Suppose you had NA/Europe/Asia. Suppose I had a fictitious NR for each continent 247/248/249. Suppose like your setup, I had SIP trunks and sets in subnets with no gateways. My NA regions would connect to NA sites with DSPs thru intervening region 250 only. They'd connect to Europe and Asia's regions thru intervening region 250:248 and 250:249 respectively. Because my NA gateways are only 1 intervening region away (read: 1 hop away) they'll pick those gateways instead of looping thru Paris. If everything was "direct wan yes", it would be round robin thru every gateway.

What's the big deal about users at the new vs old building? What's going to change about how they dial? If those new subnets belong to a new NR (if required and you don't just span the region across both physical locations) and that new NR points to the same location for ARS, what's the problem? Worst case, you can export an ARS table and reimport it with ASA. There's a location column too. So, I could export location 10 that uses routes 101-109, reimport thru asa and change the 10 to 11 and the 101-109 part to 111-119 for example and bang out a new location rather easily.
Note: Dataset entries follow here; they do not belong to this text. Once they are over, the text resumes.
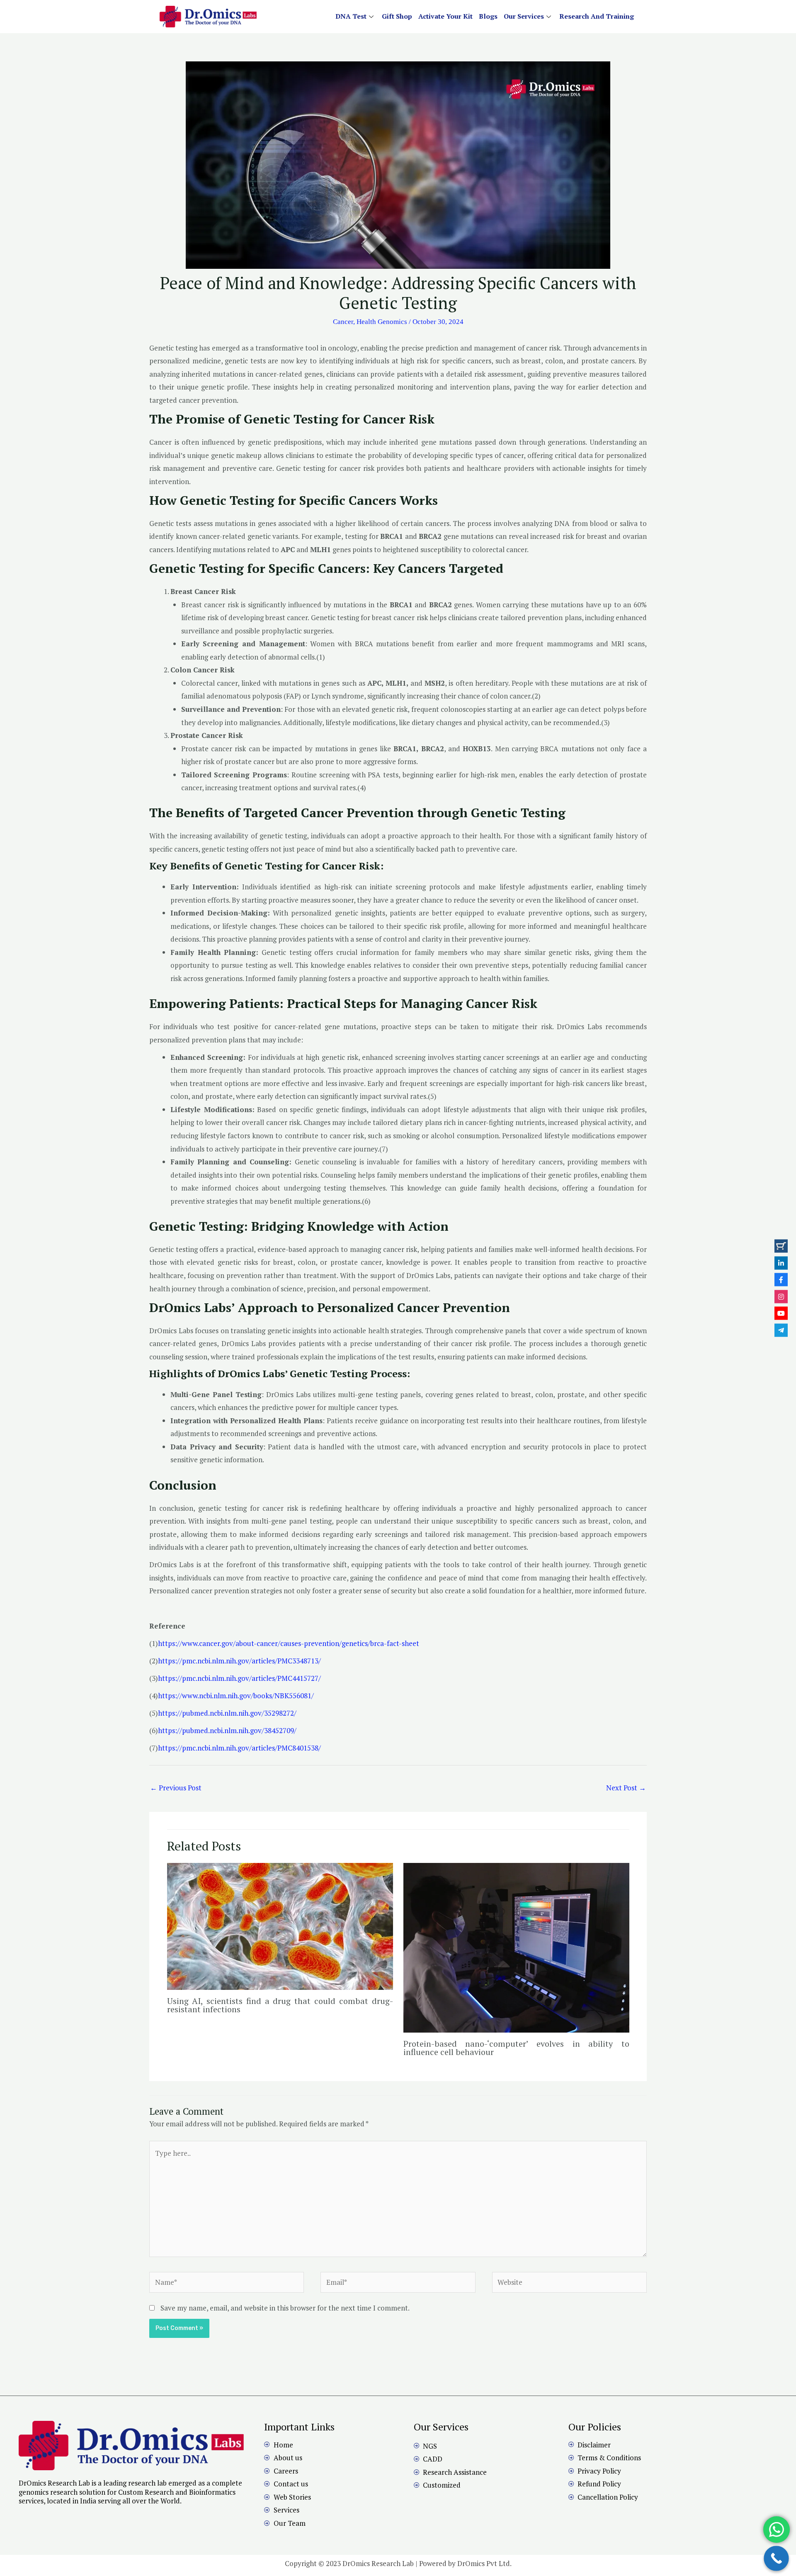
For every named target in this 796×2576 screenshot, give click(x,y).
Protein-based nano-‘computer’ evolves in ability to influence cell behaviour (516, 2047)
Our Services (524, 16)
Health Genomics (382, 322)
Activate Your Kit (445, 16)
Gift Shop (397, 16)
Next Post (626, 1787)
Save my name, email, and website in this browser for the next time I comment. (285, 2308)
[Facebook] (781, 1279)
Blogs (488, 16)
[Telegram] (781, 1330)
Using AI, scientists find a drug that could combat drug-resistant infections (280, 2005)
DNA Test (350, 16)
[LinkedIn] (781, 1262)
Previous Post (175, 1787)
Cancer (343, 322)
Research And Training (596, 16)
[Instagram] (781, 1296)
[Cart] (781, 1246)
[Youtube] (781, 1313)
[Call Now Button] (776, 2558)
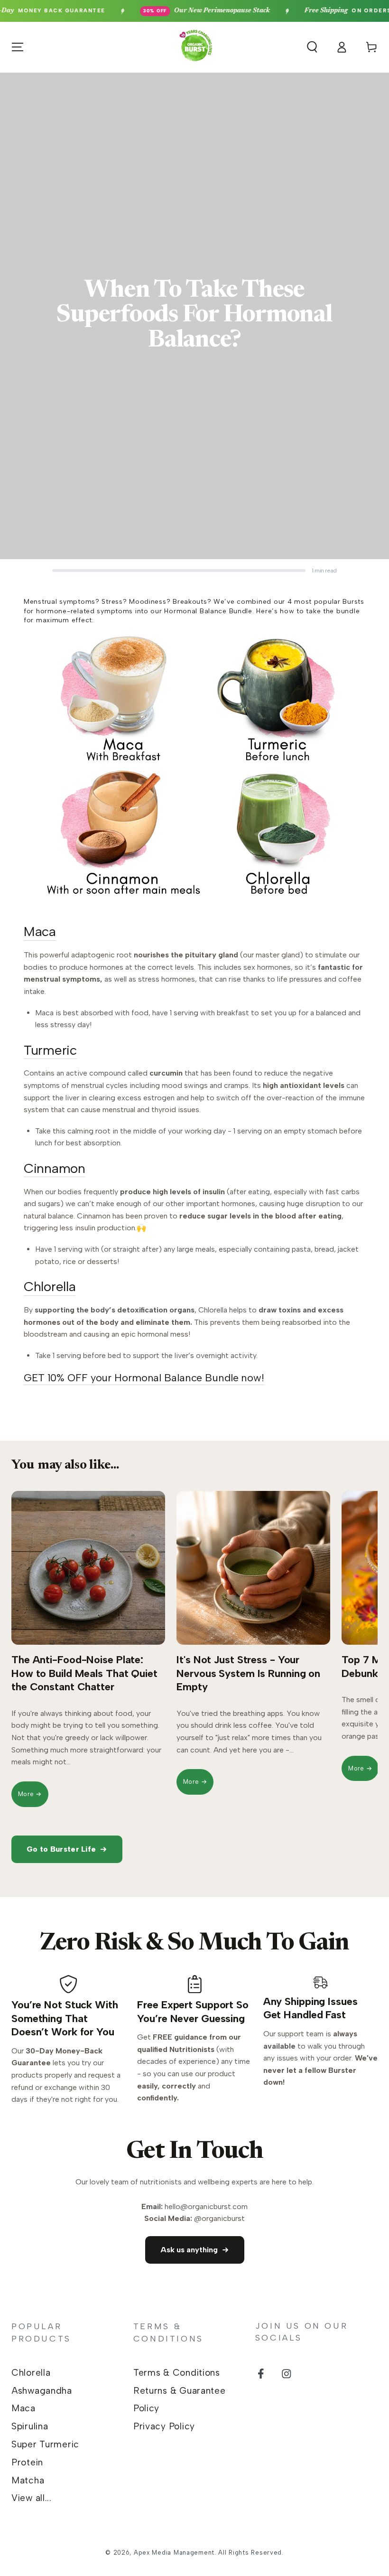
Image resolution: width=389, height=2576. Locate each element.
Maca (40, 931)
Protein (27, 2462)
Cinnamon (54, 1168)
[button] (312, 47)
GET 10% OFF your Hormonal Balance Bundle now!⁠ (144, 1377)
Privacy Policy (164, 2426)
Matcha (27, 2480)
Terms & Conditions (176, 2372)
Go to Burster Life (61, 1849)
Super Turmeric (45, 2444)
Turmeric (50, 1050)
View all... (31, 2497)
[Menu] (17, 47)
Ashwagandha (41, 2390)
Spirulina (29, 2426)
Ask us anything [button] (189, 2249)
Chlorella (49, 1286)
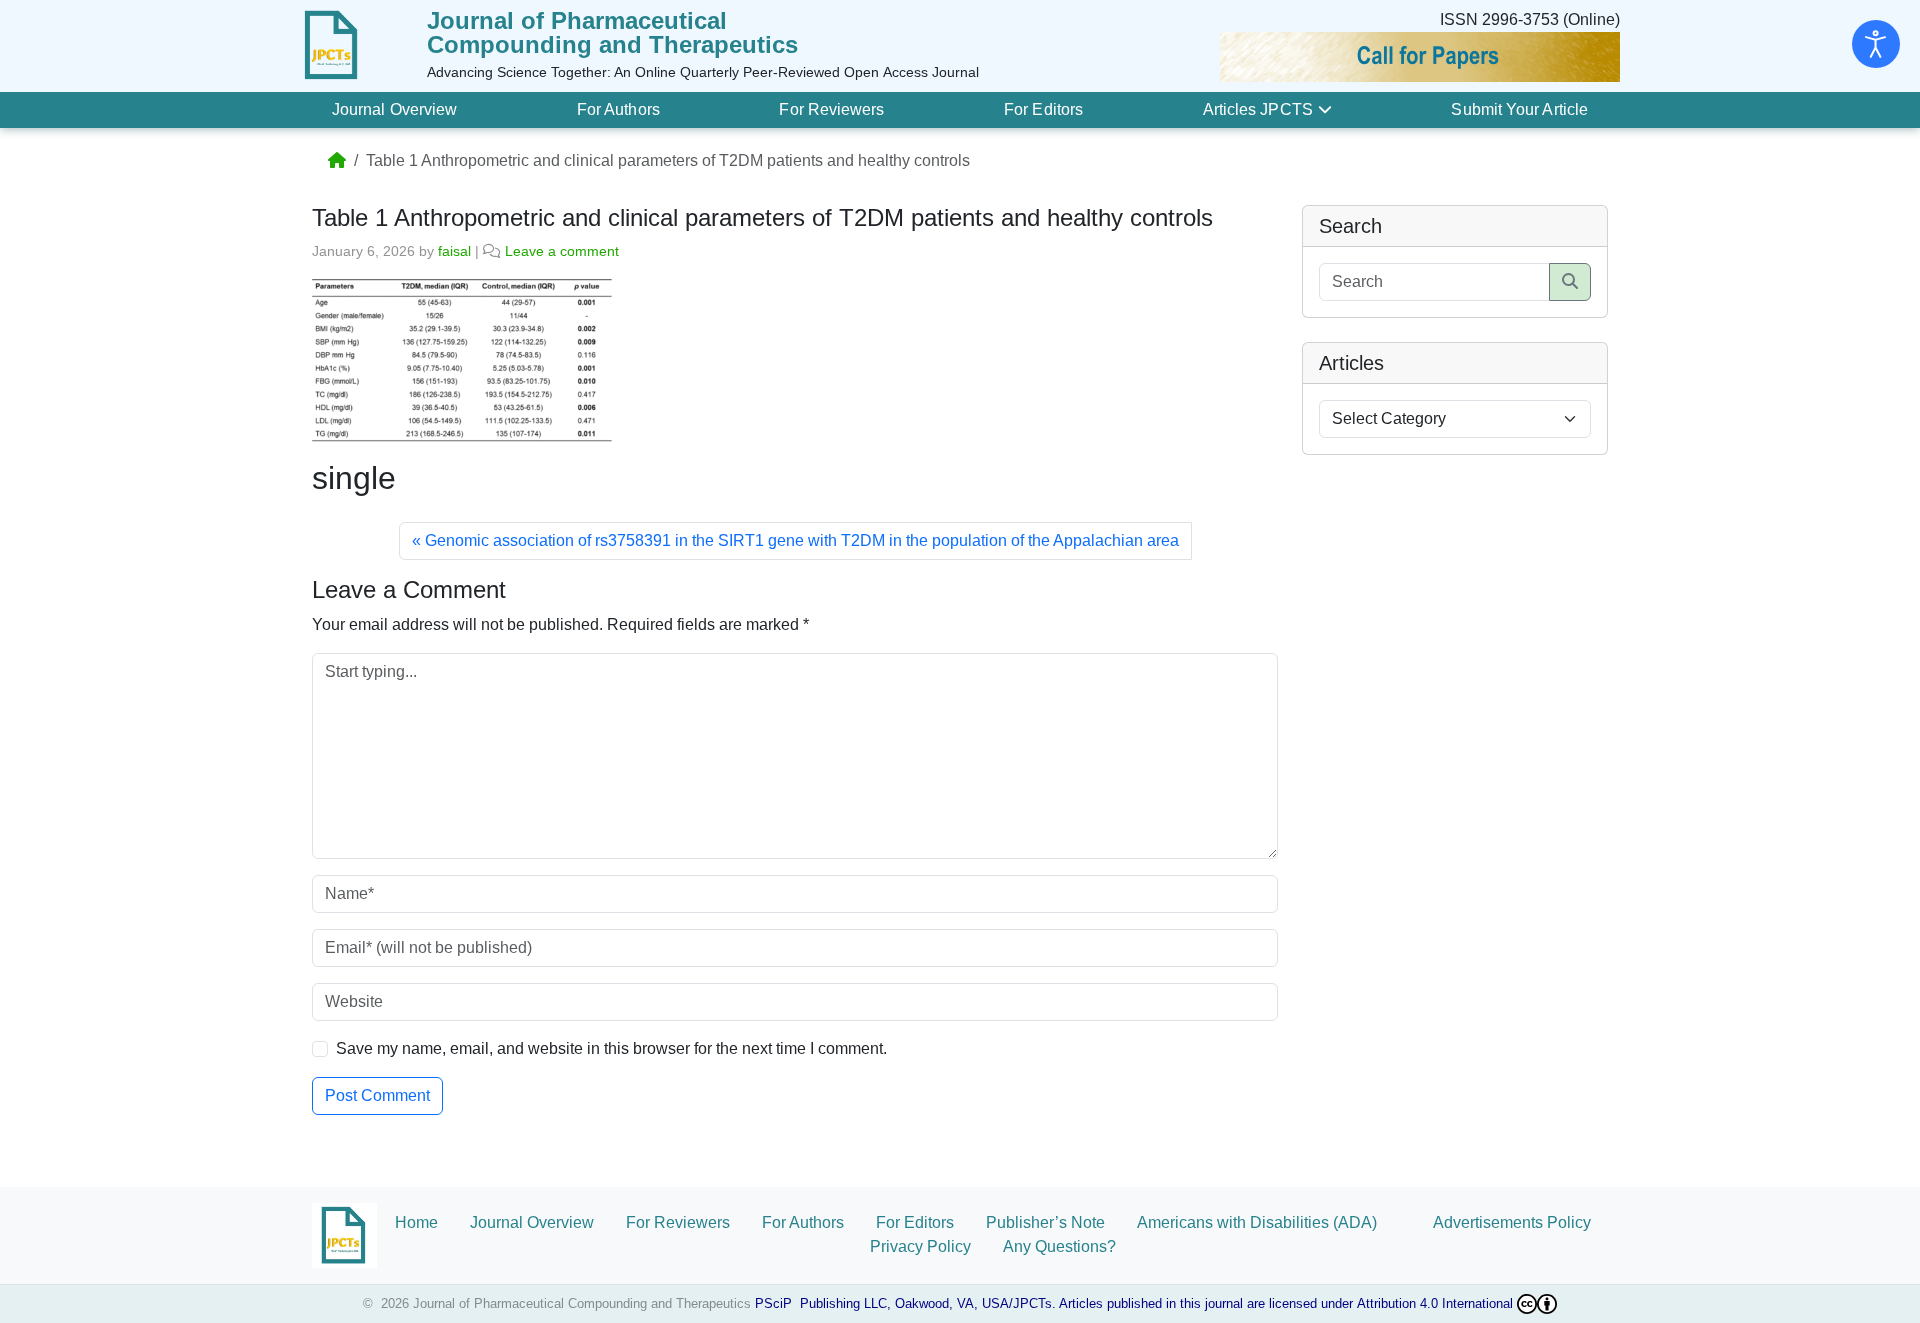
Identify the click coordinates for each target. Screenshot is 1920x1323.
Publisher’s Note (1045, 1222)
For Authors (618, 109)
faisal (454, 251)
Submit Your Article (1519, 109)
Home (416, 1222)
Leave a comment (562, 251)
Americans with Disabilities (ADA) (1269, 1222)
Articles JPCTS (1258, 109)
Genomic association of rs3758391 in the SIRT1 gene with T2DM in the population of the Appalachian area (802, 540)
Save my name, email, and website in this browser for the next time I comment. (611, 1048)
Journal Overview (394, 109)
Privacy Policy (920, 1246)
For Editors (1043, 109)
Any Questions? (1059, 1246)
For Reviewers (831, 109)
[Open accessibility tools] (1876, 44)
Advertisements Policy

As far as FCC rules re:911. No idea! What does your SIP carrier support? In CM, you can set emergency location extension in the network map, where, per subnet, calls tagged "alrt" in ARS (like 911) would send that value as caller ID. On PRI, you can use it in a big building with a separate DID per floor so they know you're at skyscraper building floor 53, southeast corner. With your SIP carrier maybe it's a per DID registration you have to do, or you set up something per location/subnet and and route to the PSAP directly - maybe with or without intercepting and confirming your identity. Presumably you're signing some waivers there too, so be darn sure about what you're doing :) Regardless, at the end of the day, a phone number in that local area must exist that was entered in the local database and the cops/ambulance get exact location from that.